After machining obtained by embodiment 3 is processed as finished size with composite polycrystal-diamond, product is carried out respectively Wearability, shock resistance, heat resistance detection, as a result are as follows:

Wear resistance ratio: turning silicon carbide grinding wheel relative wear ratio >=580,000 are (according to professional standard JB/T 3235-2013Q/ 410BA313-2014)；Heat resistance: it is heated 10 minutes for 750 DEG C under protective atmosphere, diamond layer do not crack, is layered, carbon Change phenomenon；Slow wire feeding Germany Vollmer QWD760 lathe is used to cut diamond layer thickness as 0.5, the diamond of overall thickness 1.6 Composite sheet, cutting speed 1.6mm/min, and cutting speed are steadily without fracture of wire.

Embodiment 4

The hard alloy substrate of embodiment is grouped as by the group of following weight percentage: cobalt 15%, tungsten carbide 85%； Above-mentioned tungsten carbide includes the tungsten carbide of coarseness, the tungsten carbide of middle granularity, fine-grained tungsten carbide, wherein partial size is 12~15 μ The volume ratio that the tungsten carbide of the coarseness of m accounts for total tungsten carbide in hard alloy substrate is 15%, the middle granularity that partial size is 8~11 μm Tungsten carbide to account for the volume ratio of total tungsten carbide in hard alloy substrate be 15%, partial size is that 3~8 μm of fine-grained tungsten carbide accounts for The volume ratio of total tungsten carbide is 70% in hard alloy substrate.

The machining composite polycrystal-diamond of the present embodiment, including dimond synneusis layer and above-mentioned carbide matrix Body, dimond synneusis layer are made of diadust.

The preparation method of the machining composite polycrystal-diamond of the present embodiment includes the following steps:

Diadust is measured by formula and hard alloy substrate is assembled into assembling block, is put into cubic hinge press synthesis chamber In, under the conditions of 1500 DEG C, 6.0GPa be sintered 15min to get.

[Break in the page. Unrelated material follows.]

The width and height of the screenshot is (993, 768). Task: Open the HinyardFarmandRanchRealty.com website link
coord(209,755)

The structure of above-mentioned assembling block is with embodiment 1, and details are not described herein again.

Claims (6)

1. a kind of hard alloy substrate, which is characterized in that be grouped as by the group of following weight percentage: cobalt 12~16%, carbon Change tungsten 84~88%；The tungsten carbide includes the tungsten carbide and fine-grained tungsten carbide of the tungsten carbide of coarseness, middle granularity, described The tungsten carbide partial size of coarseness is 12~15 μm, and the tungsten carbide partial size of the middle granularity is 8~11 μm, the fine-grained carbonization Tungsten particle diameter is 3~8 μm；The tungsten carbide of the coarseness, the tungsten carbide of middle granularity, fine-grained tungsten carbide volume ratio be 10~ 20:10~20:60~80.

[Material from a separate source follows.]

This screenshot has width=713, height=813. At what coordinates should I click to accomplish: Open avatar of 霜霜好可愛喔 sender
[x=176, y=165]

2. a kind of machining composite polycrystal-diamond, which is characterized in that including carbide matrix as described in claim 1 Body and dimond synneusis layer.

3. machining composite polycrystal-diamond according to claim 2, which is characterized in that the dimond synneusis layer It is grouped as by the group of following weight percentage: 90%~100% bortz powder, 0~10% metallic bond.

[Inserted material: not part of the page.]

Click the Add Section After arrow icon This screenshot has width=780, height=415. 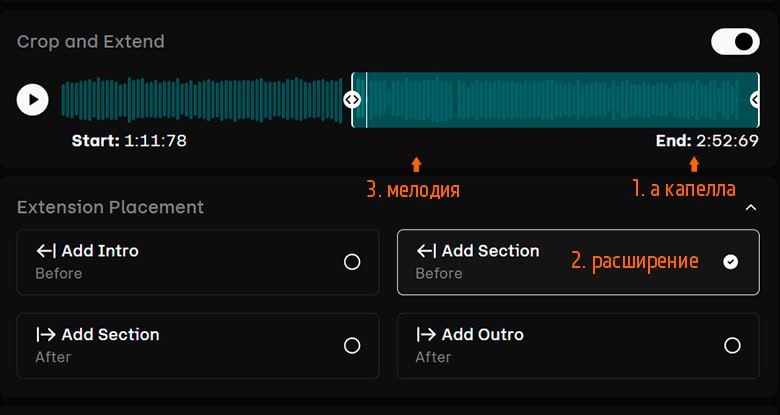[46, 335]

4. the preparation method that composite polycrystal-diamond is used in a kind of machining as claimed in claim 2, which is characterized in that including Following steps: being assembled into assembling block for dimond synneusis layer and hard alloy substrate, is then 1400~1550 DEG C, presses in temperature Power is sintered 10~30min under the conditions of being 5.5~6.5GPa.

5. the preparation method that composite polycrystal-diamond is used in machining according to claim 4, which is characterized in that the gold Hard rock plycrystalline diamond layer is grouped as by the group of following weight percentage: 90%~100% bortz powder, 0~10% metallic bond.

6. the preparation method that composite polycrystal-diamond is used in machining according to claim 5, which is characterized in that the gold Category bonding agent is one or more of cobalt, nickel, silicon, tungsten carbide.